Each entry in the table is supposed to be
Code1 Name 1 Description 1
Status 1
Code2 Name 2 Descripton 2
Status 2
about 50% of the tables come out looking like that but the other 50% come out as
Code1
Status 1
Code2
Status 2
…
…
…
Code20
Status 20
Description 1
Description 2
…
…
…
Description 20
causing me to have to edit those sections into the desire organisation. Wondering if there is some PDF extraction tool that will grab this tabular stuff and produce the desire layout? Apache’s Tika might do it but the only instance of that I have is enbedded in some linguitstic software which also screws the tabular material up. There seem to be several different PDF reader classes for python and ruby.
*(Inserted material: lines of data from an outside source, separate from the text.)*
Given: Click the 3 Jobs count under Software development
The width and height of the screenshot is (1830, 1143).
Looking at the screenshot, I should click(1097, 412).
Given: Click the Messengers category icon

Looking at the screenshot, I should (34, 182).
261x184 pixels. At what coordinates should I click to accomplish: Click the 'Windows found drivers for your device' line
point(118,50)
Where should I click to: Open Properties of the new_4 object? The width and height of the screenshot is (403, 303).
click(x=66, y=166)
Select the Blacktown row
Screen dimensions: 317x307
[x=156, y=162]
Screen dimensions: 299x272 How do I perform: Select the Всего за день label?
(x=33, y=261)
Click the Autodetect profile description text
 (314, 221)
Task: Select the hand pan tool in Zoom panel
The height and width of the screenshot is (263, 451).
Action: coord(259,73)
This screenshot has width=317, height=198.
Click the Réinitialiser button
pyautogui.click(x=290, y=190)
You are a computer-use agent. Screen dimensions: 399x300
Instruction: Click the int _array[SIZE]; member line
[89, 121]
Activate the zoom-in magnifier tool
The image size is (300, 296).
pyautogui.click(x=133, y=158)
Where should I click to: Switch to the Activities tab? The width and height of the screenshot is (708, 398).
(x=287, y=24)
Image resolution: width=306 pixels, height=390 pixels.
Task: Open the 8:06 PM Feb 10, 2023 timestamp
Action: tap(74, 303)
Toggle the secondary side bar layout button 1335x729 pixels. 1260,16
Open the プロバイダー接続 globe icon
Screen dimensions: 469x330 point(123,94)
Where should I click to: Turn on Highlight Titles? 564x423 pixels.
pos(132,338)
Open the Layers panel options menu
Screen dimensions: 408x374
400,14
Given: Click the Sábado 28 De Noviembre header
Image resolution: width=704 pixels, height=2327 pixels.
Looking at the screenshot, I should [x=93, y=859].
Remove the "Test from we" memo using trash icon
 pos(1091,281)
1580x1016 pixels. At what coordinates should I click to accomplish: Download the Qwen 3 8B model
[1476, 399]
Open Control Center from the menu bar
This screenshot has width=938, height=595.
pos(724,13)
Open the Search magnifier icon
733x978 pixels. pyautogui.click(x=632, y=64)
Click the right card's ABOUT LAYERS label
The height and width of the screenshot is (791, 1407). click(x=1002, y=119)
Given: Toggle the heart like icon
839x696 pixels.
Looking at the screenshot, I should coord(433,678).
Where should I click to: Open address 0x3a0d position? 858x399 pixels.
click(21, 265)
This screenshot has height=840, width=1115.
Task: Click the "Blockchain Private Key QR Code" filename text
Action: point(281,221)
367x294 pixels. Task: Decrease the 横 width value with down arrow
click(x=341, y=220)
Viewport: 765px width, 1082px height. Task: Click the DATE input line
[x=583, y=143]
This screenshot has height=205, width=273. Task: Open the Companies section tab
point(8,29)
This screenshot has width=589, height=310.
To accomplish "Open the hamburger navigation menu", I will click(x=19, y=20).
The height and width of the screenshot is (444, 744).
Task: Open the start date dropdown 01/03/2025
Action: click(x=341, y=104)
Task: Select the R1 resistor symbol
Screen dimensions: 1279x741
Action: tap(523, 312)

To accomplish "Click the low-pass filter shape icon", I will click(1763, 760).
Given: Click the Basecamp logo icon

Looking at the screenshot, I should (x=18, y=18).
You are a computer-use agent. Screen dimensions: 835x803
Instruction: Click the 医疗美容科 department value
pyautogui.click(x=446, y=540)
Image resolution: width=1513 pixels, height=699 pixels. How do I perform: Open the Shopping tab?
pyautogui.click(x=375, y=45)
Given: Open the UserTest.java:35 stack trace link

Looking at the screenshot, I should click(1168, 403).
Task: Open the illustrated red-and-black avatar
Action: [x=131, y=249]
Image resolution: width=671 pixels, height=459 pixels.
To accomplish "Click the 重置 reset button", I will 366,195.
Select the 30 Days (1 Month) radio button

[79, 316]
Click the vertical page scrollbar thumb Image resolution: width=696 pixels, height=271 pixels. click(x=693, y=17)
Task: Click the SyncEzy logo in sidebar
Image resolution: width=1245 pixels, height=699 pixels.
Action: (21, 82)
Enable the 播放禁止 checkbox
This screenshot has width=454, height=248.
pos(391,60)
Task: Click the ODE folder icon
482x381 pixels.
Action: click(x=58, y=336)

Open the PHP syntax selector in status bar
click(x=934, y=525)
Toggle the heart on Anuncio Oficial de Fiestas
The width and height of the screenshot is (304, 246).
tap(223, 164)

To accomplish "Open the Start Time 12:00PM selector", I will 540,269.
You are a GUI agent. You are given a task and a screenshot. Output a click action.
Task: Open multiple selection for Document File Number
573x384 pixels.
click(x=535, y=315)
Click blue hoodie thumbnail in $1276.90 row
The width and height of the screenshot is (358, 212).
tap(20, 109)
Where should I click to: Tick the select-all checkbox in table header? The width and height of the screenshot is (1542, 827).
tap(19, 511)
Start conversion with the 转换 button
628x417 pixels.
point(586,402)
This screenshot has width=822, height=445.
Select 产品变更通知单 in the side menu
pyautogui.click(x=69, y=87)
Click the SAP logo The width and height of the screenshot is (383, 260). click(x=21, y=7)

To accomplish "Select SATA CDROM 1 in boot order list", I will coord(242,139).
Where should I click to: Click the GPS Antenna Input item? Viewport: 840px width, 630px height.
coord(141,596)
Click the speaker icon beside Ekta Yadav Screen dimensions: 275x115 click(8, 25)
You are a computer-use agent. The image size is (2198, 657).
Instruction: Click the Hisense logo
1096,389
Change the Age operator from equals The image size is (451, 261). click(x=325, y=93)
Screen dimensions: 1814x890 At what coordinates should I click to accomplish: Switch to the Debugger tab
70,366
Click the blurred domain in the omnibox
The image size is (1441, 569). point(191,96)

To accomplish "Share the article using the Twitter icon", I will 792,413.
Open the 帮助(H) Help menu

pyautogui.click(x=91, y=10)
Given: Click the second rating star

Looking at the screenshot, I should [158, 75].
So before I create my limited tool I’m wondering if fellow Scrivener users here know of a program that produces a better result than I’m already getting? If you do then please tell where to find it.
Found something almost useful on an Adobe web site that looks to produce consistent results.
Part of Description Code
Remainder of Description
Status
I can work with that. Some time with MacVim to join the three lines of each record together. Although I’m wondering if Scrivener’s search-and-replace with some fancy regexps would do the trick for me. Oh and I seem to have a better pre-formated block this time around.
PDF OCR X Community or Enterprise Editions† will do it, preserving the table with its borders. It can also take a JPEG and turn it into a searchable PDF.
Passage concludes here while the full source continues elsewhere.